As Vladimir Putin’s Russia continues to exert its authority and increasingly intimidational strength upon its former Republics, United States President, George W. Bush, issued a harsh warning. “ This whole thing is not, um... ah... right. They have to find a way to , um, aahy, er, stop this transmutational aggressiveness. We had and old saying back in Yale and, ahhhh, Midland Texas...I think, I recall, one of the signs was something like, ah, uhmmmm, wanted dead or alive. We, us, you and me and all of us will fight this aggression where ever it rears its ugly head. Dick Cheney, who resides in an undisclosed secure location with plenty of Miller Lite and Naughty Neighbors magazines told me, this shit has to stop. He wanted to drop a few tactical nuclear weapons on the Kremlin, but, I was able to talk him out of it. He wasn’t, as we say in West Texas,.... um..., errrr...., dah... happy.”
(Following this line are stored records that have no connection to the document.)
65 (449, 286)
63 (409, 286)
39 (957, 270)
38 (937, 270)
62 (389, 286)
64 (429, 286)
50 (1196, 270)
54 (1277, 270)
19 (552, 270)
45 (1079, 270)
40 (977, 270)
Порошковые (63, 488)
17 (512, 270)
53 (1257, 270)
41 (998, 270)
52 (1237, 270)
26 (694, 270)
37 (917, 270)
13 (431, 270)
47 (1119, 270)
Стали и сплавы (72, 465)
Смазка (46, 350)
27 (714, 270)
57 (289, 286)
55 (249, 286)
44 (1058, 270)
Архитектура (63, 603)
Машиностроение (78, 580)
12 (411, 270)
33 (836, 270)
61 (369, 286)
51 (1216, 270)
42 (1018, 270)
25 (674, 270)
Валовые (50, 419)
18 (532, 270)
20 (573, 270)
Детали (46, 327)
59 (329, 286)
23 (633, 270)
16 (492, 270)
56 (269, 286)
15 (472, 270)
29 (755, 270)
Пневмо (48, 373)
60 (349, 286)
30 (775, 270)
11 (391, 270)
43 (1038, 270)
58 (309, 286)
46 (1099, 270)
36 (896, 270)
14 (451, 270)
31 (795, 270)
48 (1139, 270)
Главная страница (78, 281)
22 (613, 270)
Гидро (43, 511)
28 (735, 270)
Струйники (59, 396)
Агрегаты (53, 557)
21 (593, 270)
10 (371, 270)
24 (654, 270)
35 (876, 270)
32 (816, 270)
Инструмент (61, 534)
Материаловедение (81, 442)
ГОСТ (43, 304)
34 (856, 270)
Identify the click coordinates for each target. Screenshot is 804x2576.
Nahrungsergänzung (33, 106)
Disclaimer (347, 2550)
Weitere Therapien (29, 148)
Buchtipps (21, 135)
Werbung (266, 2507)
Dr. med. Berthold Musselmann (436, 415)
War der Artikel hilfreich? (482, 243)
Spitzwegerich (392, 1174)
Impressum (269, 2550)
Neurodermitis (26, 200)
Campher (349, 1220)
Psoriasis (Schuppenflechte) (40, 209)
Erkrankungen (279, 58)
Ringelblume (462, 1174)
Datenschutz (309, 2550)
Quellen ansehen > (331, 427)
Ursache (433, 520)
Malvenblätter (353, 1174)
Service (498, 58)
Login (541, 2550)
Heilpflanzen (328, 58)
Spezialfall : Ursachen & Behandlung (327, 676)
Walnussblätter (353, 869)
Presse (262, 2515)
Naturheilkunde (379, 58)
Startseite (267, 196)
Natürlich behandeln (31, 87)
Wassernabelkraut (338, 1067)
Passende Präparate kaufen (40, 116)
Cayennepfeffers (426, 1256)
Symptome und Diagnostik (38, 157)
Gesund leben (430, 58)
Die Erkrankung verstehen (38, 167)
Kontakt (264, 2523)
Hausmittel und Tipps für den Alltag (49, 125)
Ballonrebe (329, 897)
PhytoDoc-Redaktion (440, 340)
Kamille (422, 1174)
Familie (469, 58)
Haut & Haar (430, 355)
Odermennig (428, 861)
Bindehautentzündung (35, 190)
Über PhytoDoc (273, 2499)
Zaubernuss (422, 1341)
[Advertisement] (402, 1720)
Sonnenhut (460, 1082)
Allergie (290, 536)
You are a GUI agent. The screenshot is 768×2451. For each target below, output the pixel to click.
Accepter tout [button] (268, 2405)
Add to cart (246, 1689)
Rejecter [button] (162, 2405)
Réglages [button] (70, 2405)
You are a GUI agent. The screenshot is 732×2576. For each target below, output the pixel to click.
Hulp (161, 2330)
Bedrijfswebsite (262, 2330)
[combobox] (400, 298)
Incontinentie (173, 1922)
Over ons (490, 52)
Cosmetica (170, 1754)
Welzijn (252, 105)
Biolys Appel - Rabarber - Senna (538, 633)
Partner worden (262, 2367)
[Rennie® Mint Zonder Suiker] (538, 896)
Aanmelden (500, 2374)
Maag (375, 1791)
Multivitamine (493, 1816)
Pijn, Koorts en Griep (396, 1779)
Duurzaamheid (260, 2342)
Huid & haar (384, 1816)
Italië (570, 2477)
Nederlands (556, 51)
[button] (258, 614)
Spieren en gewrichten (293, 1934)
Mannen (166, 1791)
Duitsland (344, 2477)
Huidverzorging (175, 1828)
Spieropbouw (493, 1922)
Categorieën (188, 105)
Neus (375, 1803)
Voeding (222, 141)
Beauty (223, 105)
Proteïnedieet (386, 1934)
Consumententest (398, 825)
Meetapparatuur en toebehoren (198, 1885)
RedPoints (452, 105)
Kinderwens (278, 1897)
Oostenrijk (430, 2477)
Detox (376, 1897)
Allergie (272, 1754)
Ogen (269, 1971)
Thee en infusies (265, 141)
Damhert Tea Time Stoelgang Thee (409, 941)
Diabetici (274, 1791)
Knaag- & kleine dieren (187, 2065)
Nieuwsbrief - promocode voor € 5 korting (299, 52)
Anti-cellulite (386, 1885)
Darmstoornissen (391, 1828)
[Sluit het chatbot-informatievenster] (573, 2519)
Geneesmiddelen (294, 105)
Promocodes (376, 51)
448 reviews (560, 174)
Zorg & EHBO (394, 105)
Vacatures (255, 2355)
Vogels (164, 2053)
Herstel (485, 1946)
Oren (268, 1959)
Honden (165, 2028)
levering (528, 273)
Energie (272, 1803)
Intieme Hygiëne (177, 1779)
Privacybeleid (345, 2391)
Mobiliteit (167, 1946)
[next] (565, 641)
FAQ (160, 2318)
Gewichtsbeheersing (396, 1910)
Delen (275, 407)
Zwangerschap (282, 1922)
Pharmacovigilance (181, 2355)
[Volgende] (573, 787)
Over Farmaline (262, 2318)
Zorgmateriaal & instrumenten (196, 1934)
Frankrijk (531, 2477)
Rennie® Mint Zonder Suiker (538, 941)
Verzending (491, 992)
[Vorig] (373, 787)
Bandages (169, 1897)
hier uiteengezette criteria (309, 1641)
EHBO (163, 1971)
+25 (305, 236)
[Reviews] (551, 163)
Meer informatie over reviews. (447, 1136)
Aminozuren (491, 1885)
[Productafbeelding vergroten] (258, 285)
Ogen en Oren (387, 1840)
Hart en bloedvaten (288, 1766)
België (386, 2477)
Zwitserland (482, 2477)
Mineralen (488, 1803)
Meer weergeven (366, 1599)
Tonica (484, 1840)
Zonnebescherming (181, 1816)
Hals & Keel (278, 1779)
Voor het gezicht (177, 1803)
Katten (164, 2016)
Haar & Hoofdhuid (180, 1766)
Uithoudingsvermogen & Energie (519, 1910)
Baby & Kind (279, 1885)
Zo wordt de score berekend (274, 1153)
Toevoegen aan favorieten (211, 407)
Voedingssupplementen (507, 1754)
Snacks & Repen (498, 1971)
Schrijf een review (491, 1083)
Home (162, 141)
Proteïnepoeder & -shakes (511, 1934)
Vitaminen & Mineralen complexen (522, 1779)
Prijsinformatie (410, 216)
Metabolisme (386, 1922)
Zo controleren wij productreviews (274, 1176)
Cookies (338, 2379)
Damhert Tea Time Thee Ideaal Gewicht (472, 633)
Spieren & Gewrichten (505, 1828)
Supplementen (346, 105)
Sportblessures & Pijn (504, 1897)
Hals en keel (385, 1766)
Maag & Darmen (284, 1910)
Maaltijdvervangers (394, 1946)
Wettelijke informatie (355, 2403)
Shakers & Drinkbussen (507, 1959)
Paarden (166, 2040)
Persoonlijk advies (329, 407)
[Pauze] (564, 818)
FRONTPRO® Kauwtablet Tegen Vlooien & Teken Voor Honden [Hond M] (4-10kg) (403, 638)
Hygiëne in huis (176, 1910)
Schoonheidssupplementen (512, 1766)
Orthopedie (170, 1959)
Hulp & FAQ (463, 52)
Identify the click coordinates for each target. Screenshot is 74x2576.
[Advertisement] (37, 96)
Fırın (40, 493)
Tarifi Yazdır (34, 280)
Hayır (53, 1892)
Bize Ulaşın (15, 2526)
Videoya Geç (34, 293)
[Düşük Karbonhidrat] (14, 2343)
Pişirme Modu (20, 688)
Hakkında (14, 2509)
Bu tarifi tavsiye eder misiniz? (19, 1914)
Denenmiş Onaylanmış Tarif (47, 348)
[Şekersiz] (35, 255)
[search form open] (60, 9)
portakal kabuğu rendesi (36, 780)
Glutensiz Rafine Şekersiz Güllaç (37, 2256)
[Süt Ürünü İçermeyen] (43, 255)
Secretary of State, Condolezza Rice, the most useless member of any Cabinet since Mike Espy, was dispatched to meet with the Georgian President, Mikheil Saakashvili and envoys from Russia. Once considered as a “Russia” expert, Rice has been absolutely absent from any efforts regarding international diplomacy since her buddy, George W. gave her the job because they are buddies. She was mildly upset that there were no baseball games in Georgia that she could attend.
Upon her return from Georgia where she was merely an observer as several European leaders crafted the fragile cease fire agreement between the opposing parties, she immediately went to Crawford, Texas to brief the President who, as usual, was on vacation.
Rice, after the intense four minute session with the President, met with a select group of reporters. She began with a short statement: “The President is fully aware of the situation on the ground in Georgia as well as the tentative plans designed to have Russia remove their troops from Georgia. After speaking with the president and playing a short game of “Go Fish” with him, I am confident that he is confident that the Russians and Georgians are confident that whatever it is they are confident about, we are as well. Thank you”, was the extent of Rice’s statement. She took a few questions from the fiercely sweating reporters standing in the blazing Crawford sun. Homer Magsdun of the Dallas Morning News asked Dr. Rice if she or any other agency in our government had had any intelligence prior to Russian’s troops moving in to Georgia. Secretary Rice, anxious to go back into the air conditioned ranch, replied, “ As you well know Homer, intelligence is not high on this administrations priority list. We are still reviewing satellite imagery from the Cuban Missile Crisis and, frankly, we have no intelligence as an administration, individually or collectively. The President remains focused on what he focuses on. He likes to watch badminton and take naps. I assure you and all the American people that we are dealing with this Russian aggression just as we have clumsily dealt with all other aggression over the last 7 years. Good day.”